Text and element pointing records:
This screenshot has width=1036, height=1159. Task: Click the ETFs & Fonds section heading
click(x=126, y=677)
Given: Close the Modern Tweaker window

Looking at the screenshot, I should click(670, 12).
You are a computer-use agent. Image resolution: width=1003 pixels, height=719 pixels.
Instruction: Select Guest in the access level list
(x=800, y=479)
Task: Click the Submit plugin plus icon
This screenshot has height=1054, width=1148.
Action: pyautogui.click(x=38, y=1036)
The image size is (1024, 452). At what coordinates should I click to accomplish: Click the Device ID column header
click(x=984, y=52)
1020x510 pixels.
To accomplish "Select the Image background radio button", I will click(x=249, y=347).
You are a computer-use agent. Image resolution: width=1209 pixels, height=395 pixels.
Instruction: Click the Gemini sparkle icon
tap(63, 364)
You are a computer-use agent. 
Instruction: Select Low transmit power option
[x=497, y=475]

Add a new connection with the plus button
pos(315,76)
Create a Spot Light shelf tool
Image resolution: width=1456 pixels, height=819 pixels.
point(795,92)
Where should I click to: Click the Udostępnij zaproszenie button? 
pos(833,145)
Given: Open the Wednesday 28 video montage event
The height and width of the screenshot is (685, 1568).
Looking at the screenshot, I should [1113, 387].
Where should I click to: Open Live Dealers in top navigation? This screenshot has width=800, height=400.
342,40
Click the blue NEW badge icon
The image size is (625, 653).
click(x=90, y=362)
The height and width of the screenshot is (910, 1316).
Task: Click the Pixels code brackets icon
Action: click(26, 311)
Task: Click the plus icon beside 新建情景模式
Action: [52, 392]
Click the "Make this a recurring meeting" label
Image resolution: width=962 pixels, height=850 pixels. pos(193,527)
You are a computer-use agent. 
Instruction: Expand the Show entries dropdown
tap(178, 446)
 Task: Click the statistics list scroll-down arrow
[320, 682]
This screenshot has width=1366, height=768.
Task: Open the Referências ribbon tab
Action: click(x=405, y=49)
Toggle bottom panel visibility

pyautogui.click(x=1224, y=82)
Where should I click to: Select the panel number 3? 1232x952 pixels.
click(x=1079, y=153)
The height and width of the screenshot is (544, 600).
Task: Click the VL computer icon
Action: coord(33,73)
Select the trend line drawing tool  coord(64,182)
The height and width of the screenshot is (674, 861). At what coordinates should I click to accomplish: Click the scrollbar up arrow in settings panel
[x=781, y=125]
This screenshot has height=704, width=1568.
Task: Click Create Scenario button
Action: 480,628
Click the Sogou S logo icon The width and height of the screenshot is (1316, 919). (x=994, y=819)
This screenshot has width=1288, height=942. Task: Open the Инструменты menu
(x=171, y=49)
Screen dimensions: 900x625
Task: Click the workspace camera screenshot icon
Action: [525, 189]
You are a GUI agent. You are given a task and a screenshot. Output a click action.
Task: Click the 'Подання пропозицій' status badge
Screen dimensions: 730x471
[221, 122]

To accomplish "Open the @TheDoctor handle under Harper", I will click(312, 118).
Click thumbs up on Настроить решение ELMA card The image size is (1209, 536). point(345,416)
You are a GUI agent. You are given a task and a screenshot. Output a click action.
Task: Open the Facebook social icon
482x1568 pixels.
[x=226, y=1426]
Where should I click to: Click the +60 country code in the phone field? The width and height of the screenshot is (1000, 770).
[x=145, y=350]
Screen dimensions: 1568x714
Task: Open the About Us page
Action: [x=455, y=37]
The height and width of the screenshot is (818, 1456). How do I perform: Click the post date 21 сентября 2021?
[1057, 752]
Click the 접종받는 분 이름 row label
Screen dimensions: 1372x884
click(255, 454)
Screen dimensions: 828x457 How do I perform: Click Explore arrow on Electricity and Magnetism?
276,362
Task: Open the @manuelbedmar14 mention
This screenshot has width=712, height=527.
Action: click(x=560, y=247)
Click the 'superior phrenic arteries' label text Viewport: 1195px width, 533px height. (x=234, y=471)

* Your task *
From the material above, copy every line that contains the word "Instruction". Case matters.

* Exercise output *
Instruction: Select Guest in the access level list
Instruction: Click the Gemini sparkle icon
Instruction: Select Low transmit power option
Instruction: Expand the Show entries dropdown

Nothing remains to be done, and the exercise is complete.